Today’s brand marketing and PR can be an emotional roller coaster—at least it shouldbe, if brands are doing it right. In fact, brand communicators might need to trade in their data analysis hat for a behavior analysis hat to figure out how their customers “feel.” New research from customer insights tech firm FocusVision found that feeling is 1.5x stronger in influencing customer buying decisions and loyalty, outweighing any other factor measured in their study.
According to the firm’s new study, How Customers Think, Feel, And Act: The Paradigm Of Business Outcomes, conducted by Forrester Consulting, when a brand understands the real motivations underlying customer decision-making, or their “Customer Truth”—how they think, feel and act—they can connect their story to their customer’s story and drive business outcomes like revenue, advocacy, and loyalty upward.
Today, companies over-rely on big data to understand their customers
Brands have misconceptions of which data properly measures how customers think and feel. As a result, 56 percent of brands say their strategy is informed nearly or fully by big data—and this over-reliance has led to challenges in customer understanding, technology, and organizational communication. The research found that brands using small data as a basis for their knowledge of how customers think and feel are more likely to say they know why one customer chooses to buy while another doesn’t.

·····

• Explore the material:
1 - According to the passage on customer feelings and brand marketing, what percentage of brands say big data informs their strategy nearly or fully?
2 - Please retype the passage on customer feelings and brand marketing, beginning at the words "Today, companies over-rely" and stopping after "while another doesn’t.".

·····

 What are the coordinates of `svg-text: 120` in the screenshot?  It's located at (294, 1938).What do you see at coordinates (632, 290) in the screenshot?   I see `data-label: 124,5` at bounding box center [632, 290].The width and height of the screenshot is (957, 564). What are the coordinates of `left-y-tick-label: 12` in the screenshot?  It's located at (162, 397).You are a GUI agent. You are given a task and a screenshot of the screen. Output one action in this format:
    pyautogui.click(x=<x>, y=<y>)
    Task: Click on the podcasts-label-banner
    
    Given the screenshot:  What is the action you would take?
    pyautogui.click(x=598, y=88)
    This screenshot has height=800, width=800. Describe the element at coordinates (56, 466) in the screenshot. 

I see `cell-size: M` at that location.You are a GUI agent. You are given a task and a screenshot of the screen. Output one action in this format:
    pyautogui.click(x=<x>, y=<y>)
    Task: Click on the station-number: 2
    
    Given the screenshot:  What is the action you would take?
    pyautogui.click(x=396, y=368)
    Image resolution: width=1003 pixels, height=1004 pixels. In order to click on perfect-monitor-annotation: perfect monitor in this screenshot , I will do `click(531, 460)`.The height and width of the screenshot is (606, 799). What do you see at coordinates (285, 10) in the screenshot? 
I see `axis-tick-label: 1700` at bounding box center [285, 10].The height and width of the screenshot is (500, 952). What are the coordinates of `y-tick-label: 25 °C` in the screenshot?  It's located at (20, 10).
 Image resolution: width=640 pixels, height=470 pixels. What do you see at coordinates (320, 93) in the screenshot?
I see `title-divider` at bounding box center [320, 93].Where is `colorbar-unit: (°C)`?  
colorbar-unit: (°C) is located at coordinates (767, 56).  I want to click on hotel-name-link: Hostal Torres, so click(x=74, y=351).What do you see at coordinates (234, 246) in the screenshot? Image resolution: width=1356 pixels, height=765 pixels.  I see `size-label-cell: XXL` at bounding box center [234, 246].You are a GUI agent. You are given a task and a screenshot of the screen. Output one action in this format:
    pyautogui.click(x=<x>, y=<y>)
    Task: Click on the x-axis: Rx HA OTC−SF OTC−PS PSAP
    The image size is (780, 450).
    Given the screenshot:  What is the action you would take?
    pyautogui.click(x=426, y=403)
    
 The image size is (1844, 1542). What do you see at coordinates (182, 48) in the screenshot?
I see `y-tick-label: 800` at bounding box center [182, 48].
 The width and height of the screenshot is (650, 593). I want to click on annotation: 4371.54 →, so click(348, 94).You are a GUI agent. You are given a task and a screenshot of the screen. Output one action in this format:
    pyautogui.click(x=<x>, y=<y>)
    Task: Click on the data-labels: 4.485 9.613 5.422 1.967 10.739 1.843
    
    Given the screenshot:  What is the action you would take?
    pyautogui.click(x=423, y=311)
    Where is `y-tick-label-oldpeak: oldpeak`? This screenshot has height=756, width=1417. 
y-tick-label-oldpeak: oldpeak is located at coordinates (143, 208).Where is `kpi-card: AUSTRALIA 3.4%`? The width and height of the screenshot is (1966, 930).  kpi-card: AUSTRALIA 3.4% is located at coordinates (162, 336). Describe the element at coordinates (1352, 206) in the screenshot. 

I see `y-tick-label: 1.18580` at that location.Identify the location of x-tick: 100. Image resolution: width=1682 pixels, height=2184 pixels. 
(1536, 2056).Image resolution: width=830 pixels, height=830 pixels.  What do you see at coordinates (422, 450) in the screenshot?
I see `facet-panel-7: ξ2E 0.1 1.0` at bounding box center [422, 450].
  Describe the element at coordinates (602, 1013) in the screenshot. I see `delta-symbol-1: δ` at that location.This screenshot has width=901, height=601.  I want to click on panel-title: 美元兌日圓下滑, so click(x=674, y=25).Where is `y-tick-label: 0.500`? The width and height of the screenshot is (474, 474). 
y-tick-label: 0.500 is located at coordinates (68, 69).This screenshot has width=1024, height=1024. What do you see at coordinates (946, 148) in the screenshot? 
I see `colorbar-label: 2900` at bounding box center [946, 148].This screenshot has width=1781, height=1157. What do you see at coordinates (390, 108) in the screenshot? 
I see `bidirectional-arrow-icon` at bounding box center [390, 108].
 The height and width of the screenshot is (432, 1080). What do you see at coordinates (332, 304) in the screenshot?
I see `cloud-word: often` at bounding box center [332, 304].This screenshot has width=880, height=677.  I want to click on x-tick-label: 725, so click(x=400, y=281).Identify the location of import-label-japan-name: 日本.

·····

• Task responses:
1 - 56 percent

2 -
Today, companies over-rely on big data to understand their customers
Brands have misconceptions of which data properly measures how customers think and feel. As a result, 56 percent of brands say their strategy is informed nearly or fully by big data—and this over-reliance has led to challenges in customer understanding, technology, and organizational communication. The research found that brands using small data as a basis for their knowledge of how customers think and feel are more likely to say they know why one customer chooses to buy while another doesn’t.